>> BEGIN EXCERPTED TEXT

2003-11-13 21:10:22 UTC

Permalink

Post by Warren Togami
Along with each announced test update, I believe it would be crucial to
include a link to a corresponding Bugzilla report. While longer
discussions pertaining to packages can remain on fedora-test-list, all
pertinent information should be posted in one place within that test
update's Bugzilla report. Why?
* Otherwise it is likely that other Bugzilla reports and important
information related to an update could easily be lost in the mailing
list noise.
* All pending updates can easily be found by a single Bugzilla database
query.
* Each report would become a one-stop-shop for information regarding
that update. More responsible sysadmins with proper testing procedures
can read that report to help in their decision to update.

That could be useful.

Post by Warren Togami
Discussion of the Update Approval Process
=========================================
We also have not yet discussed the fedora.redhat.com update approval
process. I suggest the following to begin the necessary discussion.

>> END EXCERPTED TEXT
>> BEGIN DATA ROWS

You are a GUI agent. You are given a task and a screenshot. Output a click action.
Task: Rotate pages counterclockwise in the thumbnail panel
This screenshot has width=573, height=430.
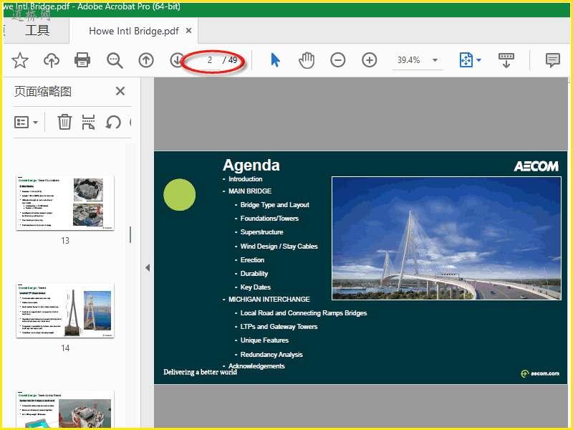pos(113,122)
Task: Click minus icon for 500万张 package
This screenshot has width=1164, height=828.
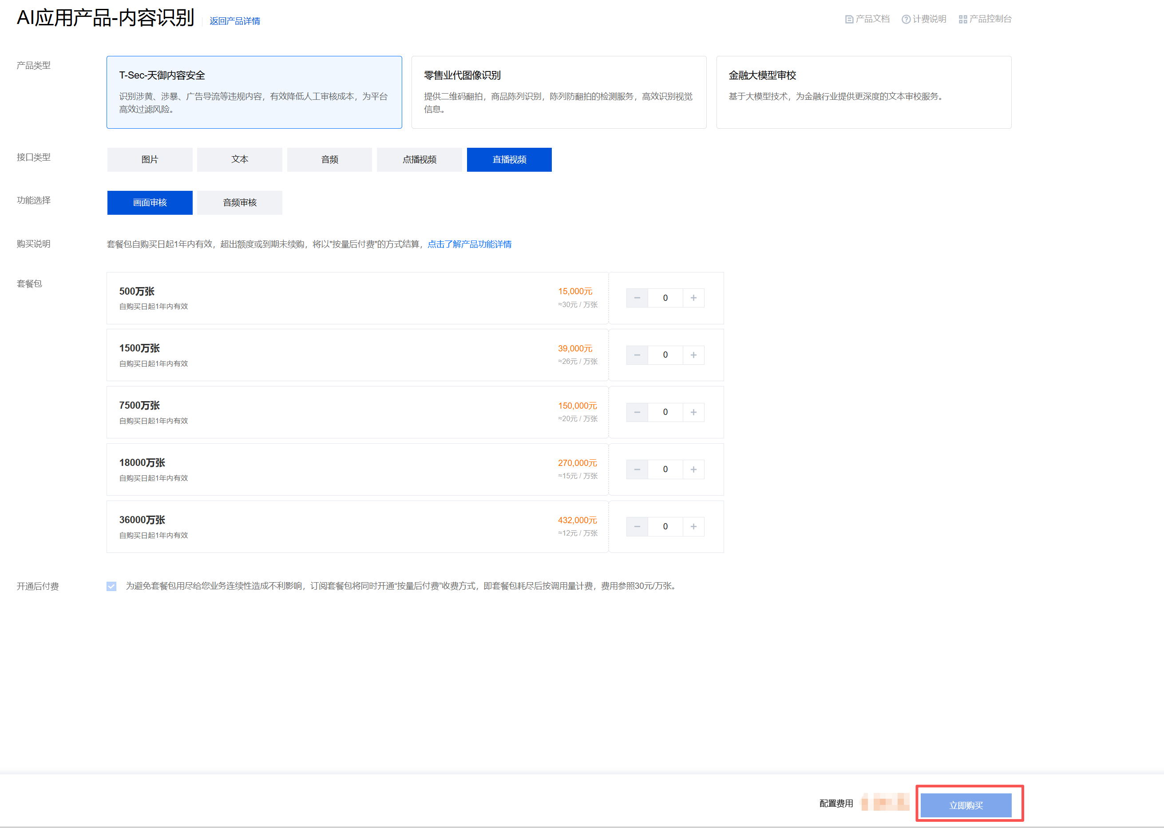Action: tap(637, 298)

>> END DATA ROWS

> WHAT IS ASKED
1. Duplicate the mailing-list post on Fedora test updates from "That could be" to "the necessary discussion.".
2. Pick up the mailing-list post on Fedora test updates after its final sentence and keep writing it.
The material is separate from the mailing-list post on Fedora test updates.

> ANSWERS FOR THE EXERCISE
1.
That could be useful.

Post by Warren Togami
Discussion of the Update Approval Process
=========================================
We also have not yet discussed the fedora.redhat.com update approval
process. I suggest the following to begin the necessary discussion.

2.
Some of the below are similar in concept to the procedures currently
http://www.fedora.us/wiki/PackageSubmissionQAPolicy

Whoa, lots of policy. More than I envisioned, actually.

Post by Warren Togami
* Backport Patches v. Upgrade Version
Most libraries, core system and server packages should always have
backport patches.

Ah, see, one of the things that was discussed most often is that
we'd be rolling forward to new versions of packages to fix problems.
Basically, the cases where we wouldn't would be:

a) when compatibility is affected
b) when it's easier to backport

Sure, say, 2 days. :)

Post by Warren Togami
http://www.fedora.us/wiki/QAChecklist
There should be a checklist similar to this one used at fedora.us that
contributors must go through and say "Passes all checklist items."
within their report. This checklist idea has successfully prevented
many common problems from being published in fedora.us. Depending on
the criticalness of the update, the release managers decide when it is
the appropriate time to publish based upon proper & signed contributor
feedback.

Most of this is less relevant for updates. For initial inclusion
it makes more sense, but changes that would fail this shouldn't
be going out in updates, as all of this stuff will have been fixed
beforehand.

Bill

Warren Togami

2003-11-15 06:36:01 UTC

Permalink

Post by Bill Nottingham

That could be useful.

Great! How soon can this be implemented? This is needed ASAP for the
current batch of updates/testing packages IMHO.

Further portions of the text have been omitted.